Des données de localisation provenant d’applications populaires comme Leboncoin, Vinted ou Grindr se retrouvent sur le marché publicitaire, permettant de suivre les déplacements de millions de personnes. Une pratique dénoncée de longue date par les défenseurs de la vie privée.
![© Alexandre Boero pour Clubic](http://pic.clubic.com/3b13d2722164183/1200x800/smart/leboncoin.jpg)
Le pistage publicitaire n'est pas une nouveauté en soi, mais cette nouvelle enquête démontre que personne n'est à l'abri de ces pratiques. Des applications ultra-populaires en France sont accusées d'avoir récolté les données de localisation de leurs utilisateurs, puis les avoir revendues à des courtiers basés à l'étranger. Le volume d'informations et leur précision donne le vertige, et rappelle de manière brutale l'importance de protéger sa vie privée en ligne autant que possible.
Les données de localisation des utilisateurs revendues à des courtiers
L’enquête menée par Le Monde et huit autres médias internationaux a mis en lumière la façon dont des applications courantes partagent la position géographique de leurs utilisateurs avec des courtiers en données personnelles.

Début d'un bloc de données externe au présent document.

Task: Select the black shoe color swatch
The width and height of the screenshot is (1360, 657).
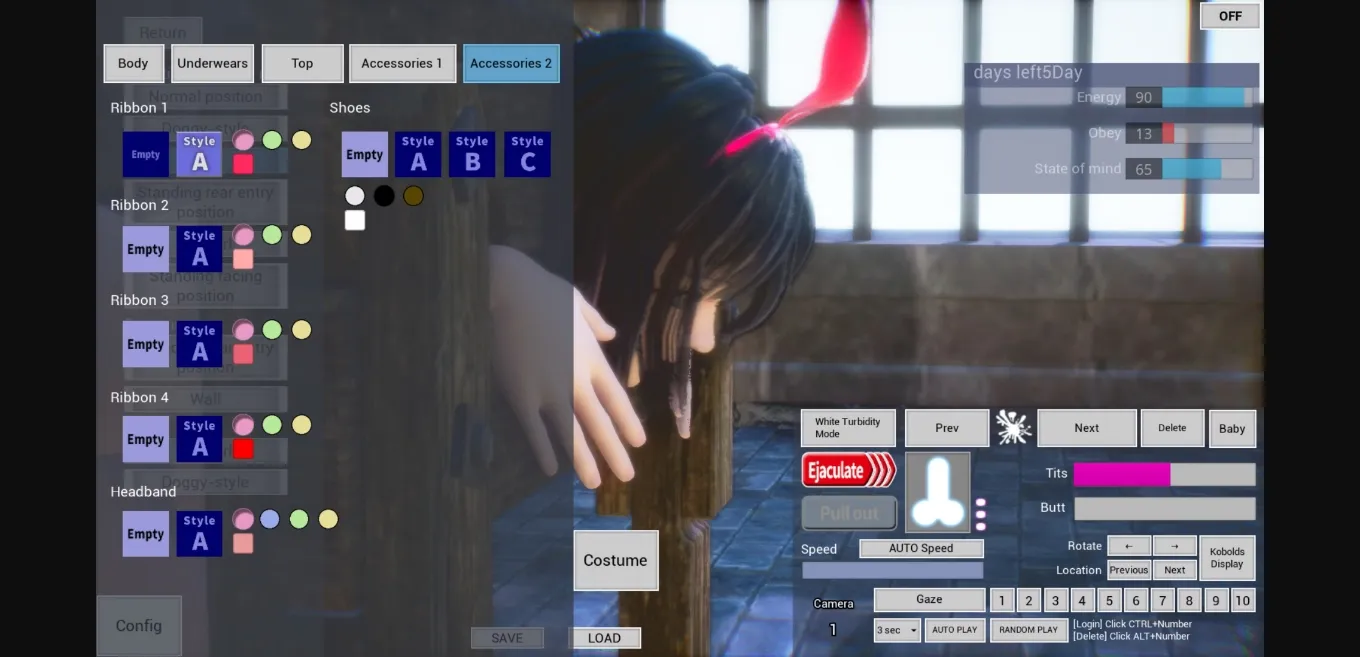Action: coord(384,195)
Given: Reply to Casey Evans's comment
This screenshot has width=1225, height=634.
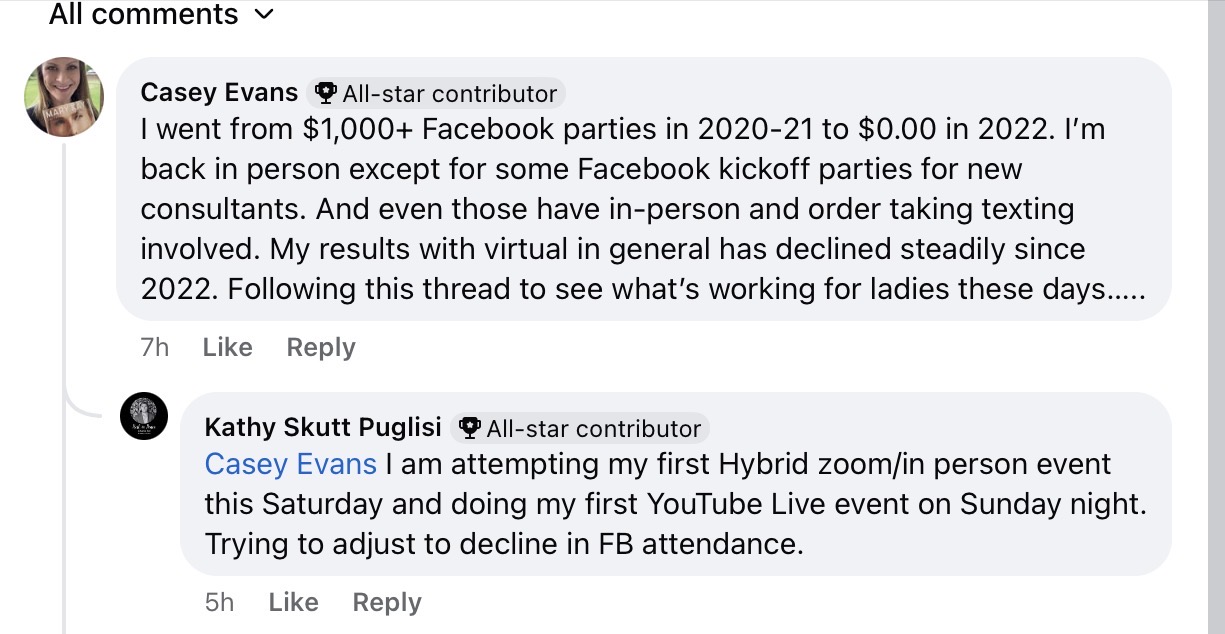Looking at the screenshot, I should pyautogui.click(x=320, y=347).
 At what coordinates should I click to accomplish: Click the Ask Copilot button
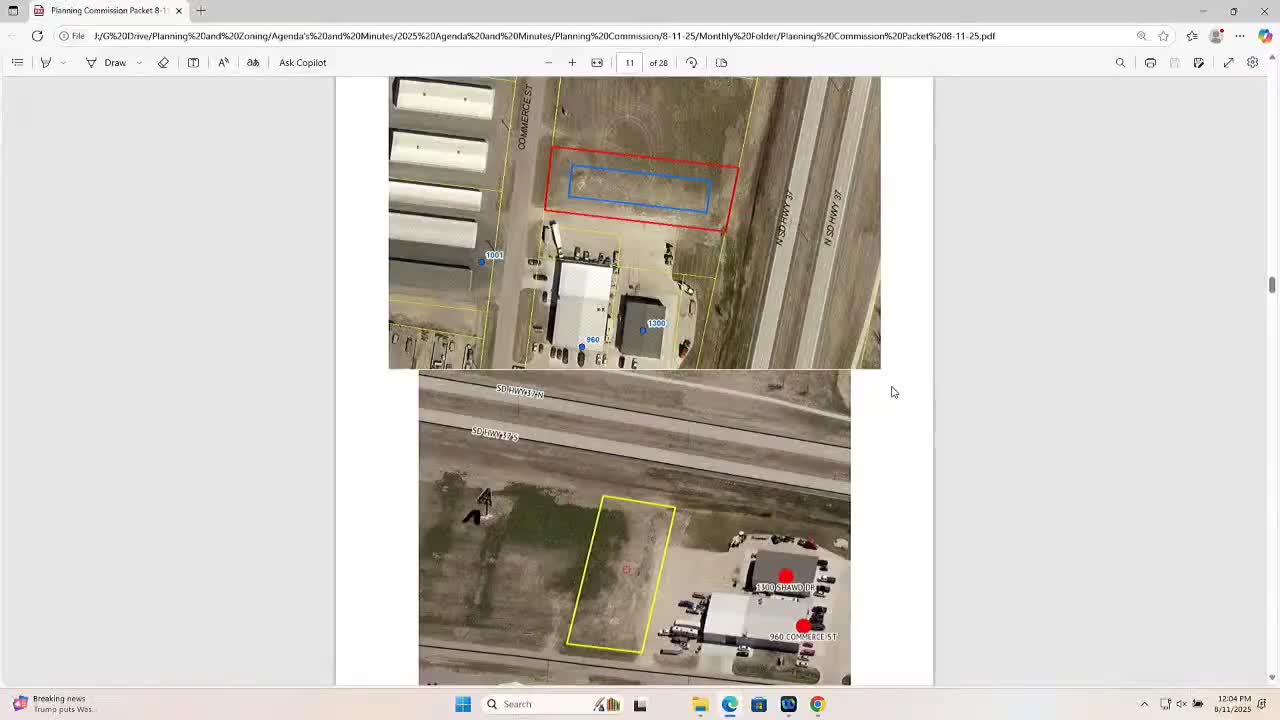click(302, 62)
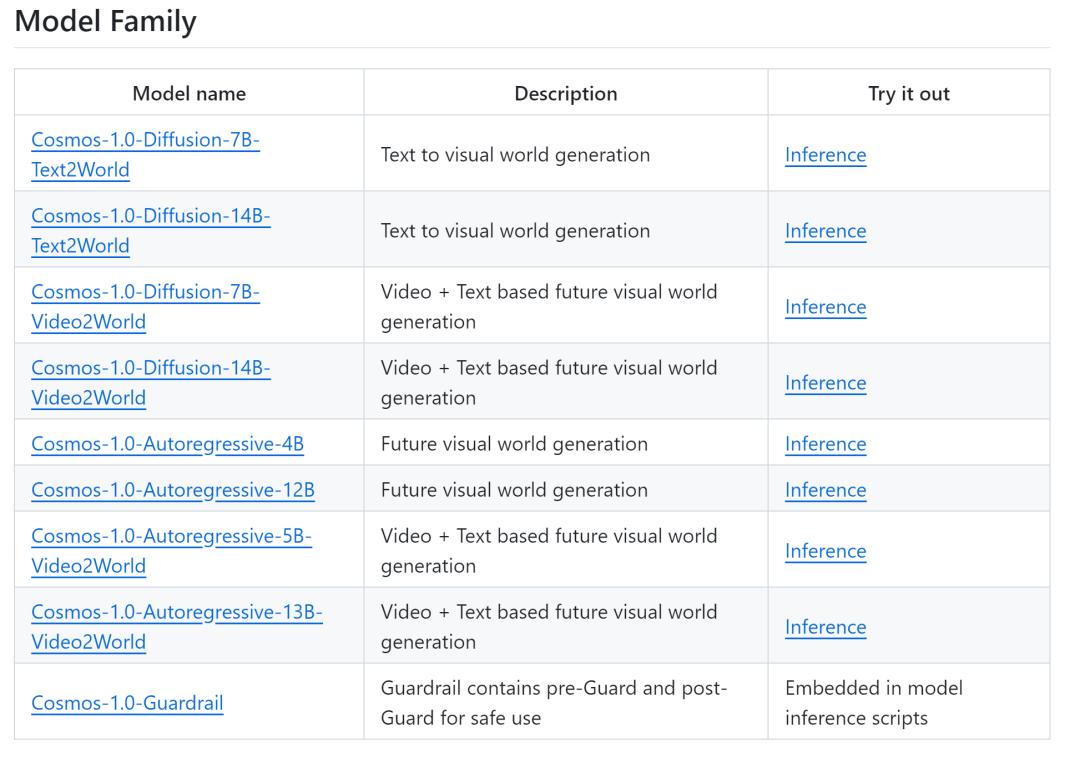Click Inference for Diffusion-7B-Text2World row
1080x758 pixels.
[825, 155]
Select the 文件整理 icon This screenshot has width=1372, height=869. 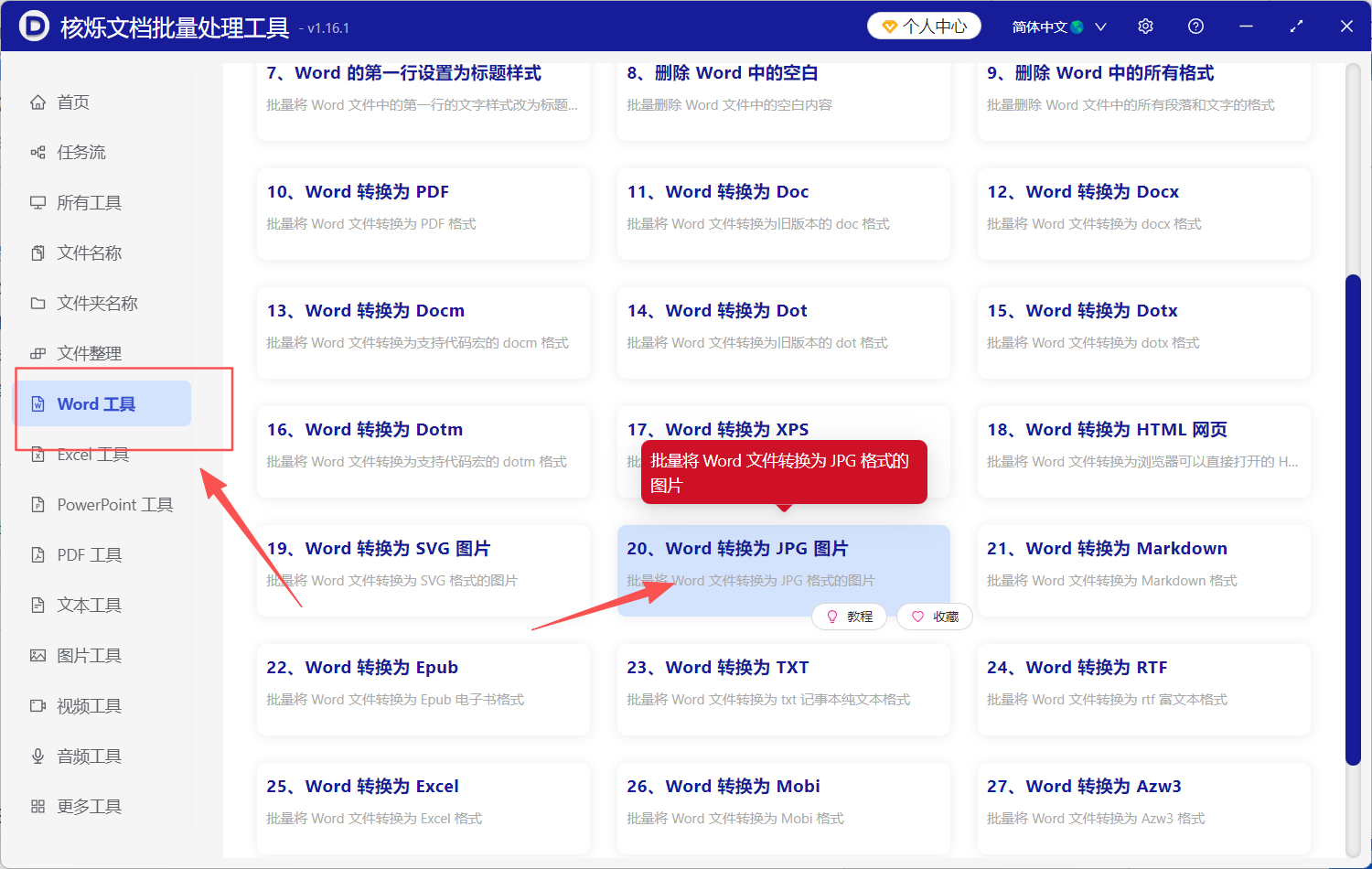pyautogui.click(x=38, y=353)

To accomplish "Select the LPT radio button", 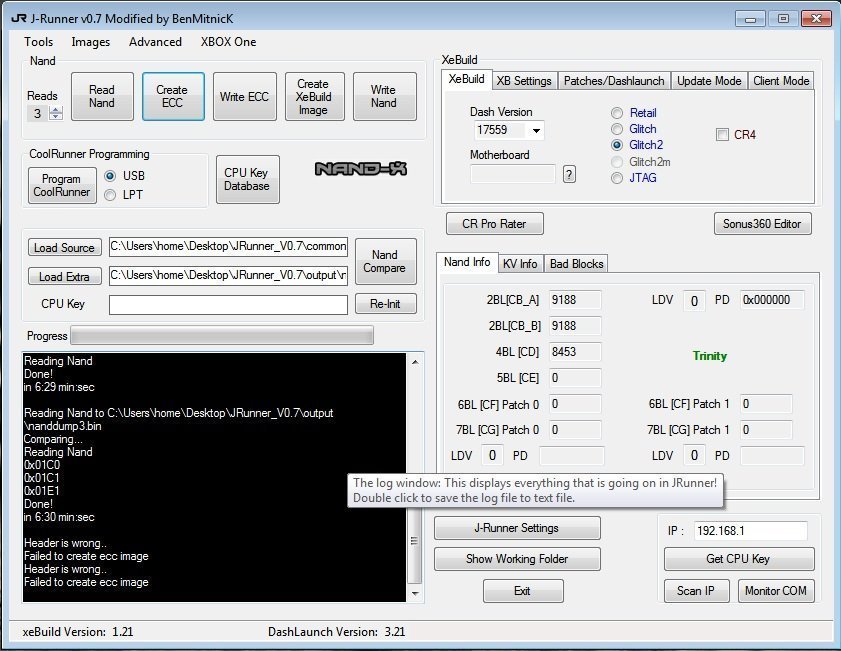I will [111, 195].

L’analyse d’une base de données issue de la société américaine Datastream Group, basée en Floride, révèle que, pour une seule journée de l’été 2024, plus de 47 millions d’identifiants publicitaires ont été enregistrés dans 137 pays, dont un million rien qu'en France. L'échantillon analysé par nos confrères contenait pas moins de 170 000 identifiants publicitaires du site de petites annonces Leboncoin, utilisé par plus de 12 millions de personnes en France. Parmi les sites concernés, on retrouve également le site de revente de vêtements d'occasion Vinted, ou l'application de rencontres LGBTQIA+ Grindr, mais aussi le jeu mobile Candy Crush.
Les noms des utilisateurs ne sont pas mentionnés explicitement, mais leurs identifiants publicitaires, attribués à un smartphone Android ou iOS et associé aux applications utilisées et à des données de localisation précises. Une personne utilisant l’application Wordbit, un logiciel d'apprentissage de l'anglais, a ainsi vu son itinéraire du 2 juillet 2024 suivi à la trace, depuis les vignobles bourguignons jusqu’à un immeuble de logements sociaux à Dijon, avec le détail de ses différents arrêts sur le chemin.
Les applications mobiles demandent régulièrement d'obtenir la localisation GPS du smartphone, soit pour garantir le bon fonctionnement du logiciel, soit à des fins d'amélioration du service ou pour recevoir des annonces personnalisées. Si celle-ci peut être désactivée dans les réglages du smartphone, les apps récoltent également l'adresse IP des utilisateurs, qui offre une localisation moins précise, mais suffisamment pour permettre le pistage d'un individu au cours d'une journée.
![© JOURNEY STUDIO7 / Shutterstock.com](http://pic.clubic.com/f316ac292277765/1200x800/smart/smartphone-localisation-gps.jpg)
Des pratiques opaques qui peuvent avoir des conséquences graves
Au-delà du ciblage publicitaire, l’exploitation des données de géolocalisation présente des dérives préoccupantes. Certaines applications récoltent des informations suffisamment précises pour identifier non seulement les trajets quotidiens, mais aussi les domiciles des utilisateurs.
Des outils comme Locate X, développés par Babel Street illustrent comment ces données peuvent être détournées à des fins de surveillance. Des États américains ont notamment utilisé ces informations pour repérer des femmes se rendant dans des cliniques d’avortement, alimentant ainsi un débat sur le respect des droits individuels face à un système publicitaire souvent opaque.
La prolifération des intermédiaires, avec jusqu'à plusieurs centaines de partenaires intégrés dans une même application, rend la traçabilité des données extrêmement difficile. Face à ces pratiques, les entreprises concernées se contentent parfois de réaffirmer leur engagement envers la protection des données – Leboncoin insiste sur le respect des normes en vigueur, et Vinted s’engage à analyser l’impact de ces flux d’informations – sans pour autant offrir de véritables garanties. Datastream Group n'a quant à lui pas souhaité commenter ces révélations.
Pour limiter ces risques, il est recommandé aux utilisateurs de vérifier régulièrement les autorisations de géolocalisation dans les paramètres de leur smartphone et de restreindre l’accès lorsque cela est possible. Enfin, l’utilisation d’un VPN peut contribuer à masquer l’adresse IP, limitant ainsi la précision de la localisation et garantissant le respect de la vie privée de la confidentialité des utilisateurs.